Like Saint-Lô, Coutances is a city built on a hill, and has therefore a peculiar charm all its own. The steep hill rises very impressively from the rolling country below, showing the Cathedral on the height, the towers of St. Pierre and the grey houses and apple orchards on the lower slope. As a town it has more to say for itself than Saint-Lô; small though it is, in respect of the part it has played in the history of its surroundings it can hold its own with many larger towns. Coutances on its granite rock is the watch-tower of the flat marshy Côtentin. It looks out to sea on the one side and over its subject towns on the other; it has seen the sun flash on the winged helmets of the Danes, on the spears of Englishmen of Agincourt, on the grim figures of the Huguenot leaders in the days of the League, as each in their day marched over the plains to Coutances for the sake of plunder, conquest and religion. Even in Roman times it was of importance; the Gauls called it Cosedia of the Unelli, but towards the end of the third century Constantius Chlorus fortified the town and called it after his name, which it bears at the present day—Constantius—Constance—Coutances.

The son and successor of this Constantius was Constantine the Great, from whose reign dates the spread of Christianity over Western Europe; and the Côtentin, as an old saying goes, now found itself divided between Saint Martin and Sainte Maria. Churches were built all over the land; bishops—every one a saint in these early days—followed the light of St. Augustine in England, and journeyed about the country making conversions and working miracles.

In the fifth century Coutances received its first great church, the basilica of St. Eureptiolus, built, according to local tradition, upon the foundations of a pagan temple. Later on, Norman invaders did their best to undo the good work of the Christian bishops, and we hear that the bishops of Coutances in particular were compelled to take refuge in Rouen for a century and a half, until the peninsula finally passed into the hands of William Longsword in 931, and for a time the churches had peace.

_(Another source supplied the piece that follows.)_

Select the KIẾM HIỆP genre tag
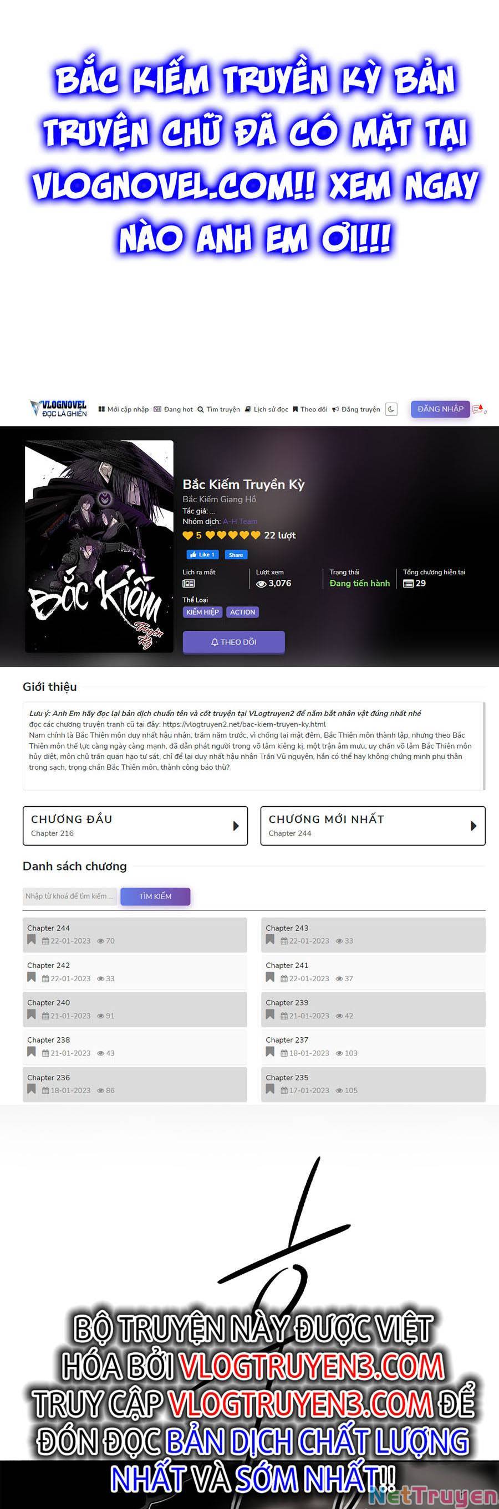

The barons of the Côtentin played a considerable part in the Norman Conquest of England, being among William’s most loyal supporters. Taillefer, the famous warrior at the battle of Senlac, the seigneurs of Pommeraye, Blainville, Pierrepont, all kept up the honour of Coutances in the lands across the water, as well as Bishop de Montbray, who, like Odo of Bayeux, held the office of a bishop in his own country and of a feudal lord in England. History has it on record that he held no less than two hundred and eighty fiefs in the conquered country, besides the lands which belonged to his ecclesiastical jurisdiction in the Côtentin. After the death of the Conqueror various pretenders to the dukedom of Normandy arose, and Coutances suffered from the local wars, falling into the hands of Fulk of Anjou and being retaken by Henry I., and to complete the harassed state of the Côtentin a dreadful famine spread over the district and reduced the town to a state of the utmost misery. In 1203 it was joined to France with the rest of Normandy; but this practically meant an entire renunciation of its freedom. Philip Augustus and Louis IX. confiscated its seigneurial rights and set a French governor to rule over the country instead of the Norman lords, though the latter king probably made up, in the eyes of the people of Coutances, for these encroachments by paying a visit to their town, which honour is remembered by them to-day not only as an act of royal condescension but of saintly beneficence.